++++ DATA RECORDS

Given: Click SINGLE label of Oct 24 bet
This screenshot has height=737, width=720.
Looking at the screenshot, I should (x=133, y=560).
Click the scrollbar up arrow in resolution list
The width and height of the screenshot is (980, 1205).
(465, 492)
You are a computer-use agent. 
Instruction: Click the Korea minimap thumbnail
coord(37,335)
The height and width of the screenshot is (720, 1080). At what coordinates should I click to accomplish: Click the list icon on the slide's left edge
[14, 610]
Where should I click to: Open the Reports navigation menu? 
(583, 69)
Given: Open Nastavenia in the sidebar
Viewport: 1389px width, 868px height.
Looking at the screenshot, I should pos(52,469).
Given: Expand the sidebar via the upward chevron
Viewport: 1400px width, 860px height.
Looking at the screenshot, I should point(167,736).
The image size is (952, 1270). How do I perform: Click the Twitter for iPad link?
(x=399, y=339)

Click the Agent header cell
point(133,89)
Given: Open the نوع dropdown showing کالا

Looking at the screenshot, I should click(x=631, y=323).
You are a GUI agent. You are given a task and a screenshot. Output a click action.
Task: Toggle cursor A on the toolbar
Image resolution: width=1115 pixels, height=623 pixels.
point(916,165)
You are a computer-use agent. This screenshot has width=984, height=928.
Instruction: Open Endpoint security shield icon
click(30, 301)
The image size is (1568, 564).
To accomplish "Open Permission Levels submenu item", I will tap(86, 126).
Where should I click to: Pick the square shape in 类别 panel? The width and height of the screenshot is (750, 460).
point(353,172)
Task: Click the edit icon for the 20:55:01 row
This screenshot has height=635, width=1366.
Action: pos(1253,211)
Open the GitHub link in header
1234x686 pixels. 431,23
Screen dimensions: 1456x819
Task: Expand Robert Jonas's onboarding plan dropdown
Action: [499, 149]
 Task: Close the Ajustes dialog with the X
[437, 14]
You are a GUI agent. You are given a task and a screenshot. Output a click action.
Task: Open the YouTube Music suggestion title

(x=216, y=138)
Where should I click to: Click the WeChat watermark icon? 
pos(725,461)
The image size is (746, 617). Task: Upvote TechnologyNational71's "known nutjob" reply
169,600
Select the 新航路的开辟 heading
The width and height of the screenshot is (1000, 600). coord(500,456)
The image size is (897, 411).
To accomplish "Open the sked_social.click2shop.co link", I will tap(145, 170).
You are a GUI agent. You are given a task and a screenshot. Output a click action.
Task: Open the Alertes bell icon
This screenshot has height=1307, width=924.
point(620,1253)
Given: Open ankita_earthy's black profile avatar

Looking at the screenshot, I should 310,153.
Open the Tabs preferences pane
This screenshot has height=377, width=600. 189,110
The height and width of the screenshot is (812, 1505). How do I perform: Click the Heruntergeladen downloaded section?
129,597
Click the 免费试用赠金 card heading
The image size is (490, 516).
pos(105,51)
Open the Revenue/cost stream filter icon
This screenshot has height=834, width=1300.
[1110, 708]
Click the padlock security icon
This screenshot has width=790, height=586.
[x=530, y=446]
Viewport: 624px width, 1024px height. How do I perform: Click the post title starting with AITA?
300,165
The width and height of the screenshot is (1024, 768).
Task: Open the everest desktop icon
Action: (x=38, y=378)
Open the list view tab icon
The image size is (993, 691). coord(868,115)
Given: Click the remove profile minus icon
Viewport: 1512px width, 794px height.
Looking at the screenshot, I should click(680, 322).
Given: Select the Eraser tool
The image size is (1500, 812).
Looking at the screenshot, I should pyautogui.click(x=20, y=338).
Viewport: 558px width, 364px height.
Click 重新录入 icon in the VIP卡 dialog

++++++++

PROBLEM TO SOLVE → Retype exactly the lines of the data above that fall between the line with "The image size is (746, 617)." and the line with "Task: Open the Alertes bell icon", inclusive, and add nothing.

OUTPUT FOR THIS TASK →
The image size is (746, 617). Task: Upvote TechnologyNational71's "known nutjob" reply
169,600
Select the 新航路的开辟 heading
The width and height of the screenshot is (1000, 600). coord(500,456)
The image size is (897, 411).
To accomplish "Open the sked_social.click2shop.co link", I will tap(145, 170).
You are a GUI agent. You are given a task and a screenshot. Output a click action.
Task: Open the Alertes bell icon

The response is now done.